CAFE is best remembered for its outstanding musicianship, playing a wide variety of musical genres, and of course the 10-foot long contrabass flute.  This is the fourth of four articles that explore this distinctive member of the flute family.  Thanks to for sharing this enlightening information.

Paige Dashner from Florida

Contrabass Flute vs. Subcontrabass Flute:

The Contrabass flute and the Subcontrabass flute are both incredibly low-pitched instruments that push the boundaries of the flute family. While they share similarities in terms of range and function, there are distinct differences between the two.

Size and Physical Characteristics

– The Contrabass flute, as mentioned earlier, is the largest member of the flute family. It stands as a giant among flutes, measuring around 8 to 9 feet in length and employing a bent design to facilitate playing. It is typically made of metal, such as silver or gold-plated brass, to support its size and ensure durability.

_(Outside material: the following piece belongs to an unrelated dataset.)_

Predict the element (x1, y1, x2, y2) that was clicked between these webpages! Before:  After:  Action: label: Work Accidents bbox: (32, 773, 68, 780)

– The Subcontrabass flute takes the concept of low-pitched flutes to the extreme. It is even larger than the Contrabass flute, reaching an impressive length of over 15 feet. Its design often incorporates complex curves and extensions to accommodate the enormous size. Due to the immense length, the Subcontrabass flute is usually made of lightweight materials like carbon fiber to reduce its weight and make it more manageable for players.

Peter Sheridan performing the subcontrabass flute

Range and Transposition

– The Contrabass flute’s range extends down to C2 or even lower, providing a strong foundation in the lower register. Its deep and resonant sound contributes to its versatility in various musical contexts. Notated an octave above its sounding pitch, the Contrabass flute adds a distinctive low voice to the ensemble.

– The Subcontrabass flute goes even deeper than the Contrabass flute, reaching incredibly low pitches. Its range extends below the audible spectrum of the human ear, but it is capable of producing powerful vibrations that can be felt. The Subcontrabass flute is notated at its sounding pitch, allowing composers to explore new sonic possibilities in the extremely low register.

Tonality and Sound

– The Contrabass flute produces a warm, velvety, and full-bodied tone. Its low register adds depth and richness to the overall sound, providing a solid foundation for the ensemble. The Contrabass flute’s timbre blends well with other instruments, and its unique sound offers composers and performers a wide range of expressive possibilities.

– The Subcontrabass flute pushes the boundaries of what is traditionally considered flute-like. Its sound is characterized by its immense depth and power. While its extremely low register may not be suitable for every musical context, it offers a fascinating and otherworldly timbre that can be used for special effects or experimental compositions.



In conclusion, the Contrabass flute, Bass flute, and Subcontrabass flute are all remarkable instruments that expand the possibilities of the flute family. Each flute offers its own unique characteristics in terms of size, range, tonality, and sound production.

The Contrabass flute stands as the largest member of the flute family, providing a deep and resonant foundation with its warm and full-bodied tone. It is often used to enrich the lower register and add richness to ensemble compositions.

The Bass flute, although smaller than the Contrabass flute, still offers a lower range than the standard C flute. Its rich and sonorous tone adds depth and complexity to the flute section, making it a versatile instrument in various musical genres.

The Subcontrabass flute takes the concept of low pitches to the extreme, with an extraordinary range that extends beyond the limits of human hearing. Its immense size and unique timbre offer composers and performers opportunities for exploring new sonic territories and pushing the boundaries of flute music.

Overall, the Contrabass flute, Bass flute, and Subcontrabass flute contribute to the richness and diversity of the flute family, providing composers, performers, and audiences with a wide range of tonal possibilities and musical expressions.